▶ _STATED PROBLEM_
In the article on boat mortgage deductions below, which facilities must a boat have to count as a residence?

begin PROVIDED PASSAGE

Clients Can Sail Off with Boat Mortgage Deductionsby
The new Tax Cuts and Jobs Act (TCJA) muddies the tax waters for mortgage interest, but if your clients qualify, they can now write off interest incurred for a boat or other vessel they use primarily for recreation this summer.
Briefly stated, deductions are reduced or even eliminated for certain mortgage interest expenses, beginning in 2018 and lasting though 2025. But they still may be able to navigate around the latest tax obstacles.
Let’s start with this basic premise: You can now deduct mortgage interest for a principal residence and one other home -- such as a vacation home by the shore or a lake – if the payments constitute “qualified residence interest.” Prior to the new law, deductions were available, within certain limits, for interest that qualified as either “acquisition debt” or “home equity debt.”
1. Home Equity Debt
When it is allowed under state law, you could also deduct the interest on home equity loans, regardless of how the proceeds were used. For instance, you might arrange a home equity line of credit for personal purposes like a buying a new car or taking a vacation.
The deduction was allowed for interest paid on the first $100,000 of home equity debt, but this deduction has been completely eliminated by the TCJA, beginning in 2018 and lasting through 2025.
However, note that a home equity loan may technically qualify as an acquisition debt if the proceeds are used to substantially renovate a qualified residence. Therefore, if your client takes out a new home equity loan to add a swimming pool to their backyard, the interest is deductible as long as the amount remains below the new threshold.
The definition of a “residence” goes beyond regular dwellings. According to the IRS, this includes “a house, condominium, cooperative, mobile home, house trailer, boat, or similar property that has sleeping, cooking, and toilet facilities.” For instance, if your client takes out a loan to buy a boat with a galley, sleeping quarters and a head, the interest paid on the loan may be deductible. But you won’t qualify if you merely throw a cot or sleeping bag on board.
2. Acquisition Debt
This is a debt where the mortgage proceeds are used to buy, build or substantially renovate a home. Typically, it includes the interest being paid on the main home where you live year-round.

end PROVIDED PASSAGE
begin INFORMATION SUPPLIED

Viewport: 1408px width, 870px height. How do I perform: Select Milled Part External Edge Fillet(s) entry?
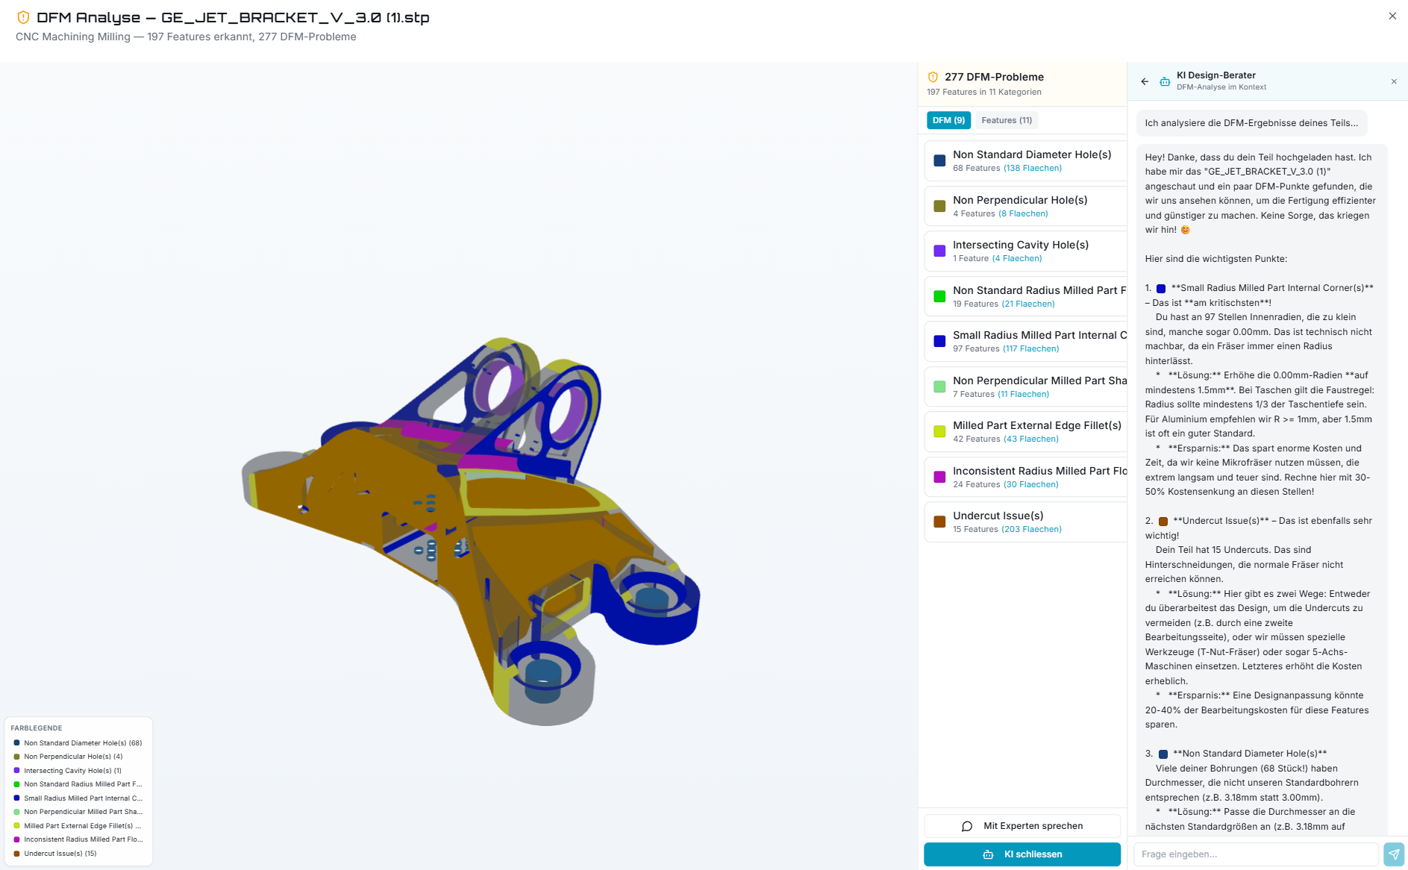(x=1025, y=431)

end INFORMATION SUPPLIED

▶ _COMPLETE ANSWER_
Sleeping, cooking, and toilet facilities.